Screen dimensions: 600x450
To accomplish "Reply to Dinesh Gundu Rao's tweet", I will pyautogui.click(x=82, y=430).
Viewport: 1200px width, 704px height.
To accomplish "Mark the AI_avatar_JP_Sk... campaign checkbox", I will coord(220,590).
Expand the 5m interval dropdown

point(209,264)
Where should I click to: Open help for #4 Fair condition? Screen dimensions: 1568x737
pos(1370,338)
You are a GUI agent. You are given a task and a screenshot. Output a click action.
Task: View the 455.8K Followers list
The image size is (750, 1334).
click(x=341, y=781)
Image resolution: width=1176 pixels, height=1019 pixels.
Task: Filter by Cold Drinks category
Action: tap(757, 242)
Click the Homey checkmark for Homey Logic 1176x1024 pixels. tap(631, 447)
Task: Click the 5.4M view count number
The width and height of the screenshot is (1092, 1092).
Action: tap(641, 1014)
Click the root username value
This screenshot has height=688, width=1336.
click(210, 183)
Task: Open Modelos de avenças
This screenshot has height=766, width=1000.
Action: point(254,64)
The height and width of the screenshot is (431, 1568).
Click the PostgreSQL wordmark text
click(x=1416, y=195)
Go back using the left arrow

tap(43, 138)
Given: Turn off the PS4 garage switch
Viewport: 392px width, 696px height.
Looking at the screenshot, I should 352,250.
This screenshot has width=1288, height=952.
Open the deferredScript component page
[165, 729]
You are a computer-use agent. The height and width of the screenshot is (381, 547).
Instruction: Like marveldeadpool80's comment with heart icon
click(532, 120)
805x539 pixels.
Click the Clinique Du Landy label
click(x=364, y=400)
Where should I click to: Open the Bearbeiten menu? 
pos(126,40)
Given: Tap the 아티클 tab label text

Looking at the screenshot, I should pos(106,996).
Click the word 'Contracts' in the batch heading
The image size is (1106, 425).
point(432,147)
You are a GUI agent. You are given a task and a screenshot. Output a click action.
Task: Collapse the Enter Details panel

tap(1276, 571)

* _DIRECTIONS_: Everything from the line containing "The height and width of the screenshot is (431, 1568)." down to the last line of the entries is to be returned exactly, both ends included, and nothing beyond it.

* _ANSWER TO THIS EXERCISE_:
The height and width of the screenshot is (431, 1568).
Click the PostgreSQL wordmark text
click(x=1416, y=195)
Go back using the left arrow

tap(43, 138)
Given: Turn off the PS4 garage switch
Viewport: 392px width, 696px height.
Looking at the screenshot, I should 352,250.
This screenshot has width=1288, height=952.
Open the deferredScript component page
[165, 729]
You are a computer-use agent. The height and width of the screenshot is (381, 547).
Instruction: Like marveldeadpool80's comment with heart icon
click(532, 120)
805x539 pixels.
Click the Clinique Du Landy label
click(x=364, y=400)
Where should I click to: Open the Bearbeiten menu? 
pos(126,40)
Given: Tap the 아티클 tab label text

Looking at the screenshot, I should pos(106,996).
Click the word 'Contracts' in the batch heading
The image size is (1106, 425).
point(432,147)
You are a GUI agent. You are given a task and a screenshot. Output a click action.
Task: Collapse the Enter Details panel

tap(1276, 571)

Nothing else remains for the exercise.